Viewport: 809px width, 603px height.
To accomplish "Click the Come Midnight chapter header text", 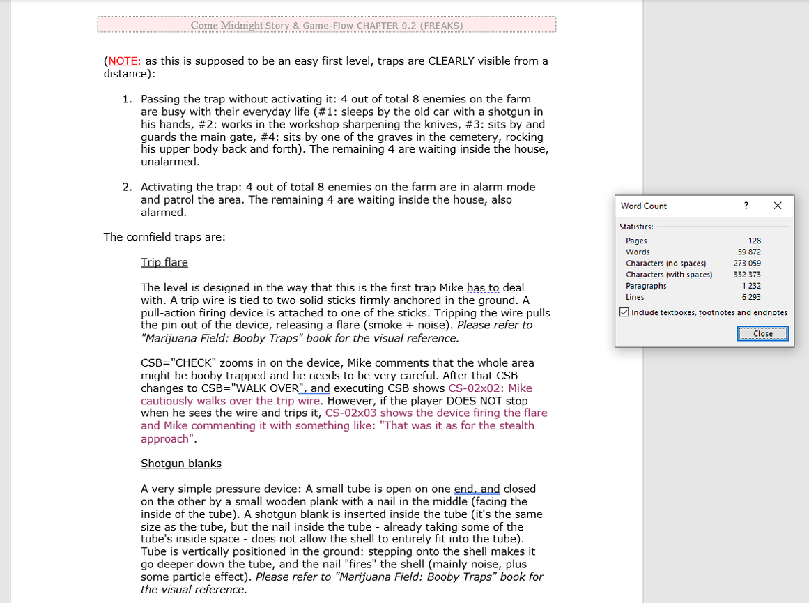I will [326, 25].
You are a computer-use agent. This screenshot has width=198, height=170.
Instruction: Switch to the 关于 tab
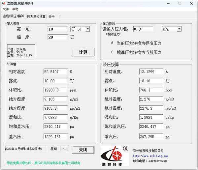[x=52, y=16]
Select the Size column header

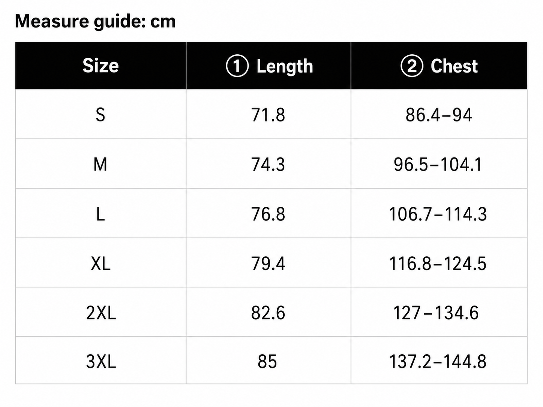101,66
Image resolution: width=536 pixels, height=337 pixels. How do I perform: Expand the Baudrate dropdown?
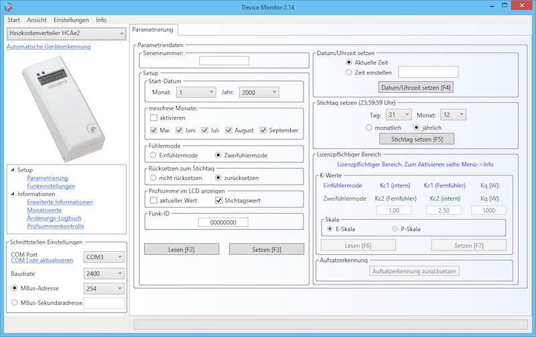[103, 273]
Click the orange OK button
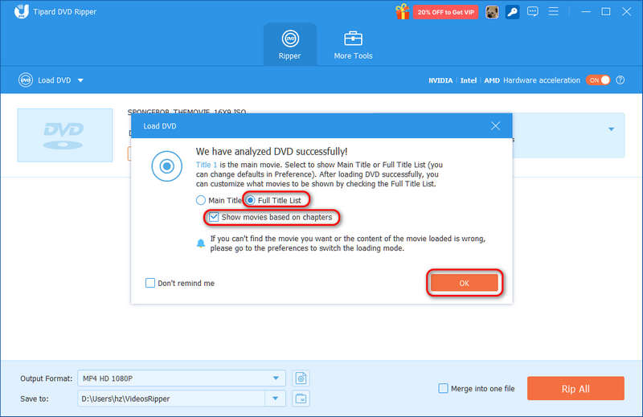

◆ **Assigned task**
Please return exactly, and only, the lines from the one containing "Instruction: Switch to the 关于 tab" through the end of the records, with both end lines kept and every picture dropped.

◆ **Answer area**
Instruction: Switch to the 关于 tab
[x=52, y=16]
Select the Size column header

101,66
Image resolution: width=536 pixels, height=337 pixels. How do I perform: Expand the Baudrate dropdown?
[103, 273]
Click the orange OK button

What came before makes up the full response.